La violencia de género dejó a 59 niños, niñas y adolescentes en la orfandad en 2025. Un daño colateral que perpetúa el ciclo de vulnerabilidad y pobreza»
Utopix
Informe anual Enero-Diciembre 2025 Monitor de Femicidios
En cuanto a la relación con las víctimas, una mayoría abrumadora de los agresores pertenecía al círculo íntimo: parejas o exparejas. Esto desmitifica la idea del «monstruo en el callejón» y coloca el foco en el hogar como el espacio más inseguro para la mujer venezolana.
El llamado es a un “Plan de emergencia feminista”
A pesar de que el femicidio fue tipificado como un delito en Venezuela desde 2014, las organizaciones civiles denuncian que la ley es insuficiente sin presupuesto ni voluntad política.
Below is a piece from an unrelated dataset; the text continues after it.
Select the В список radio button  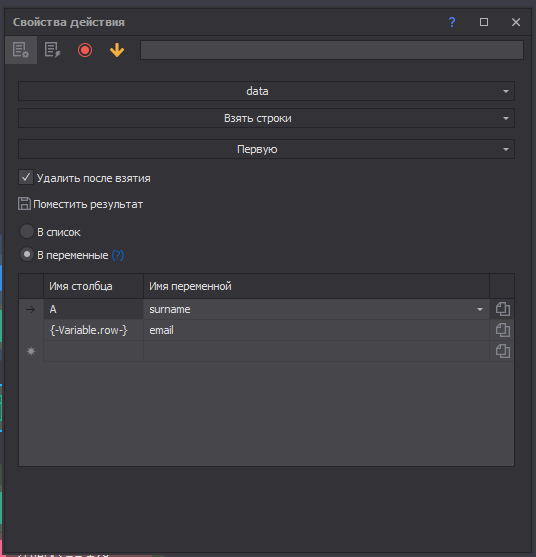27,231

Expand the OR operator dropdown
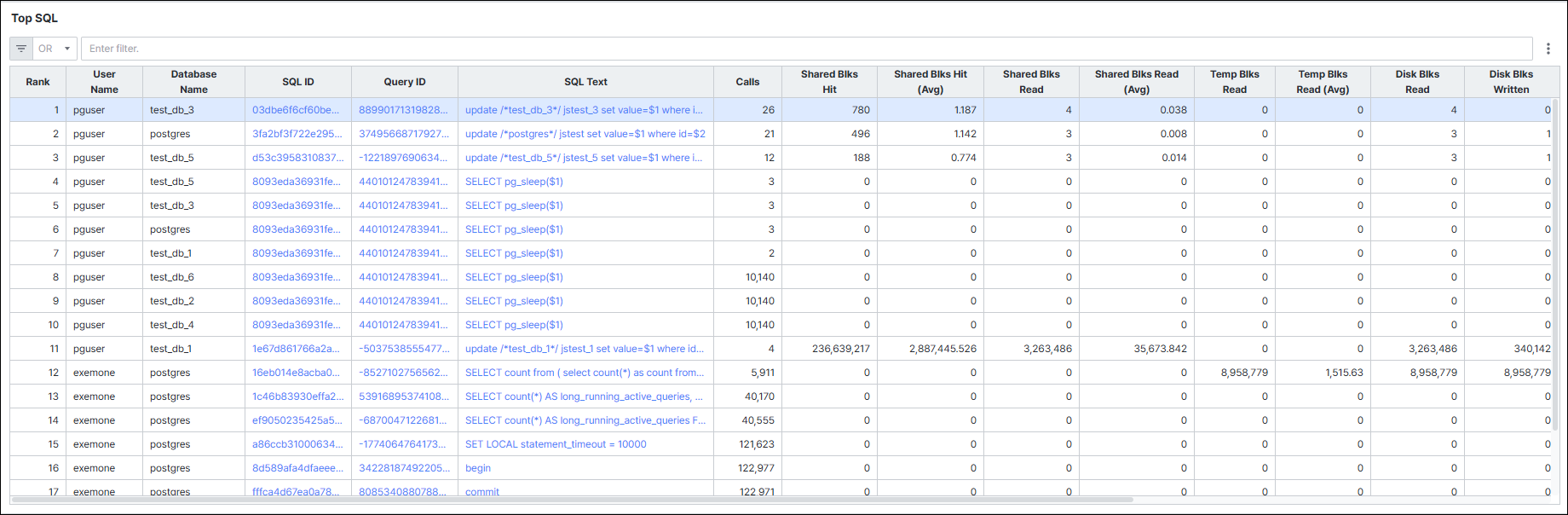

Utopix insiste en que es «imprescindible el desarrollo de un “Plan de emergencia feminista” para la prevención, atención y mitigación de la violencia de género».
«Frente a esta realidad, es imperativo visibilizarla y darle una voz a las mujeres, niñas y adolescentes asesinadas por una violencia femicida, exigiendo al Estado y a la sociedad en general acciones urgentes contra esta forma de violencia y denunciando la impunidad que ampara muchas veces a estos agresores», señaló Aimeé Zambrano.
Las ONG feministas exigen transparencia en las cifras: La ausencia de boletines oficiales, obliga a la sociedad civil a depender exclusivamente de monitoreos de medios digitales, los cuales, por su naturaleza, sufren de subregistro.
El cierre del año 2025 deja una conclusión amarga pero necesaria: la violencia de género en Venezuela es estructural y se ha normalizado bajo el manto de una crisis multiforme que atraviesa el país. Mientras cada 57 horas una mujer siga siendo asesinada, y mientras más de 200 intentos de femicidio sigan ocurriendo, no se podrá hablar de seguridad ciudadana ni de justicia social.
Las 155 vidas perdidas en 2025 son un recordatorio de que la lucha por los derechos humanos en Venezuela tiene rostro de mujer.